Last Sunday we spoke together about our life as a congregation, our lives plain and simple, spent as “A Pilgrim People.” To be honest, I had not looked ahead yet to this week’s readings, but I am fascinated at God’s providence in moving to the book of Ruth and, of course, Jesus still “on the move” toward Jerusalem in Luke.

It is tempting to think that pilgrims do not care about geography because they are on a journey. Yet pilgrimage is all about geography, about place and about the people one meets along the way. Pilgrims must recognize the differences of place, the importance of place as they live their fragile existence far from home.

It might be good to start with Ruth, move to the Gospel, and then to the Epistle for the bible study.

Ruth 1:1-19a
Plot out the characters and the movement in this section of Ruth and the economic status that accompanies the characters on the way. Why does Naomi become a “pilgrim”? Why does Ruth join Naomi on her pilgrimage and Orpah not? What is the role of “Bethlehem” in the story? Why do they end up in Bethlehem?
Luke 17:11-19
Notice all the movement in the passage. Who is going where, when in the story? Why does the place of the meeting matter? Notice that the leprosy had made Jews and Samarians joint pilgrims. Why would the political commitments of each other no longer matter to the lepers? To show themselves to priests would have meant that the Jews would head to a priest in Galilee, the Samaritan to Samaria – the healing happens in the “between” – the place of pilgrims. Why is thankfulness along the way before returning home important for “foreigners” who have met Jesus at an “in between” place?

2 Timothy 2:3-15

How does the author assume that he and his readers are pilgrims? What is the attitude towards suffering and hardship in this text? Why does the text seem to assume that it will take place? How does the text exhort us to remain “centered”? Why must he warn us as pilgrims to “avoid wrangling over words” at the same time exhorting us to “rightly explain the word of truth”?

I can’t help but read these passages with the book of Teresea of Calcutta on my mind. She was a pilgrim; she engaged her life satiating the thirst of the suffering Christ on the cross in the bodies of the poor; she enfolded there suffering into her suffering, and her suffering into the suffering of Christ as she built specific areas for the poorest pilgrims to live in their journey.

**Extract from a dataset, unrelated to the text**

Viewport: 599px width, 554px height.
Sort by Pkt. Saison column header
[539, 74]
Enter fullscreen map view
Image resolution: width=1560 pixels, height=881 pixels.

In the rule of the Missionaries of Charity, there is a section on “The Home for the Outcasts of Human Society.” Here is what is written:

“There are those that are not wanted amongst the poor-the lame—the blind—the sick.—For them when the Bishop thinks fit—will the home be opened—and there the sisters will take care of their body and soul.—This of course is only for the little children.”

Does the work and vows of the Missionaries of Charity, establishing a place for the “outcasts of human society” help our imagination to hear these Scriptures today? Maybe it does not help at all, but I keep wondering who we would become if we would understand ourselves in the same way with a similar mission as the Missionaries of Charity.

Posted by johnwright at October 10, 2007 8:10 AM


Comments

If I can get away with this, I'd like to see if anybody else might see a good reason for Christians to start taking a second look at the whole monastic kind of thing as a way to live out the Faith, grow, and even to reach out to others with the house as not just a domecile, but a ministry tool. I think we've been too long in spending our whole earthly lives just making this world our home. Ir really isn't, ya know?